8.2 KiB
It is recommended to import scgenerator in the following manner :
import scgenerator as sc
How to run a set of simulations
create a config file
run sc.parallel_simulations(config_file) or sc.simulate(config_file)
How to analyse a simulation
load data with the load_sim_data method spectra, params = load_sim_data("varyTechNoise100kW_sim_data") to plot plot_results_2D(spectra[0], (600, 1450, nm), params)
Environment variables
SCGENERATOR_PBAR_POLICY : "none", "file", "print", "both", optional whether progress should be printed to a file ("file"), to the standard output ("print") or both, default : print
Configuration
You can load parameters by simply passing the path to a toml file to the appropriate simulation function. Each possible key of this dictionary is described below. Every value must be given in standard SI units (m, s, W, J, ...)

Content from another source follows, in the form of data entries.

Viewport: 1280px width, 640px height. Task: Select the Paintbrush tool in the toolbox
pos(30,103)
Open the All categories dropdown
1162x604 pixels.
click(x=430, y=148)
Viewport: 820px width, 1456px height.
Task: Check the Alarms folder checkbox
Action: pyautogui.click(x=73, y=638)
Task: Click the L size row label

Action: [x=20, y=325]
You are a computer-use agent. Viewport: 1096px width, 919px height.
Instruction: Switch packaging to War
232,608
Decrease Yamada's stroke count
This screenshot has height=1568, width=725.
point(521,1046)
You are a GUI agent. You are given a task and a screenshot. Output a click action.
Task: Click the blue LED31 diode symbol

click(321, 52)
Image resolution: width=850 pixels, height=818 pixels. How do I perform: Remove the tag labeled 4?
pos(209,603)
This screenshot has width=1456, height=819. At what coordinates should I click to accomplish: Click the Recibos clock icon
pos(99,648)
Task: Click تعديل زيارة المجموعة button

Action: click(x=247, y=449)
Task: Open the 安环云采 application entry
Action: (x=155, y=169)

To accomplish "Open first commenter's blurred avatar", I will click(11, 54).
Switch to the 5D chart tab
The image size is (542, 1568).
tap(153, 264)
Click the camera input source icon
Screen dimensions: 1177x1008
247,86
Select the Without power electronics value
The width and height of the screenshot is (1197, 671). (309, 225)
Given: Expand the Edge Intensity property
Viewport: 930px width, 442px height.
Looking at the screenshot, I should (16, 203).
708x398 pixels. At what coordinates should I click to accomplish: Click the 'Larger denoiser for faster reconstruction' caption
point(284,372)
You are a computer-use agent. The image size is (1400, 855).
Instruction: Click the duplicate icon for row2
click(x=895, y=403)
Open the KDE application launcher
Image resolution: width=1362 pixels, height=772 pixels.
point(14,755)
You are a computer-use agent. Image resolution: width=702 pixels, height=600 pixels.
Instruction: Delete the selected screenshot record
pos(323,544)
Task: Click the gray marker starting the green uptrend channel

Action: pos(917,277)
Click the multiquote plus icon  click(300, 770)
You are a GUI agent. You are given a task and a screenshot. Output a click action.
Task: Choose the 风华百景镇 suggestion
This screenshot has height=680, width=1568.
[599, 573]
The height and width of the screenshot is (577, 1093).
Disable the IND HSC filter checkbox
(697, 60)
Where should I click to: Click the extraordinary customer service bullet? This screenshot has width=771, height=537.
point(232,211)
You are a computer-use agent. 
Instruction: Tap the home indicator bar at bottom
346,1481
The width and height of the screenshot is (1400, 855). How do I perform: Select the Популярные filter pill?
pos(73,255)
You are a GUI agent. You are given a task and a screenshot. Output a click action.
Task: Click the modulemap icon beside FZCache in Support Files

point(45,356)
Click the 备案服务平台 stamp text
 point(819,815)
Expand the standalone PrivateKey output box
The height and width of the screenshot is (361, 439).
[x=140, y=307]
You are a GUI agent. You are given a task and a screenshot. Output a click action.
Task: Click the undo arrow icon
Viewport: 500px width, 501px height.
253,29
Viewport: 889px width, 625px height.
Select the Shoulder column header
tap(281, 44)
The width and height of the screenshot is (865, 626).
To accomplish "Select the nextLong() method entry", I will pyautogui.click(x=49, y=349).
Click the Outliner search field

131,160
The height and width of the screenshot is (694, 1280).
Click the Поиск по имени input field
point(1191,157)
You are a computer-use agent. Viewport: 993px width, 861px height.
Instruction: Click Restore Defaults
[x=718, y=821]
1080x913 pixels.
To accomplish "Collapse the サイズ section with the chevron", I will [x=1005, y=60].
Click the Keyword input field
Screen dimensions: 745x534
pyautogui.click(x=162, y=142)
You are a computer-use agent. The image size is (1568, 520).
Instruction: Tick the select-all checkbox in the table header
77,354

The configuration file can have a name parameter at the root and must otherwise contain the following sections with the specified parameters. Every section ("fiber", "gas", "pulse", "simulation") can have a "variable" subsection where parameters are specified in a list INSTEAD of being specified as a single value in the main section. This has the effect of running one simulation per value in the list. If many parameters are variable, all possible combinations are ran.
Examples :
[fiber]
n2 = 2.2e-20
a single simulation is ran with this value
[fiber.variable]
n2 = [2.1e-20, 2.4e-20, 2.6e-20]
3 simulations are ran, one for each value
[fiber]
n2 = 2.2e-20
[fiber.variable]
n2 = [2.1e-20, 2.4e-20, 2.6e-20]
NOT ALLOWED
note : internally, another structure with a flattened dictionary is used
Fiber parameters
If you already know the Taylor coefficients corresponding to the expansion of the beta2 profile, you can specify them and skip to "Other fiber parameters":
beta: list-like list of Taylor coefficients for the beta_2 function
If you already have a dispersion curve, you can convert it to a npz file with the wavelength (key : 'wavelength') in m and the D parameter (key : 'dispersion') in s/m/m. You the refer to this file as
dispersion_file : str path to the npz dispersion file
else, you can choose a mathematical fiber model
model: str {"pcf", "marcatili", "marcatili_adjusted", "hasan"}
PCF : solid core silica photonic crystal fiber, as modeled in Saitoh, Kunimasa, and Masanori Koshiba. "Empirical relations for simple design of photonic crystal fibers." Optics express 13.1 (2005): 267-274.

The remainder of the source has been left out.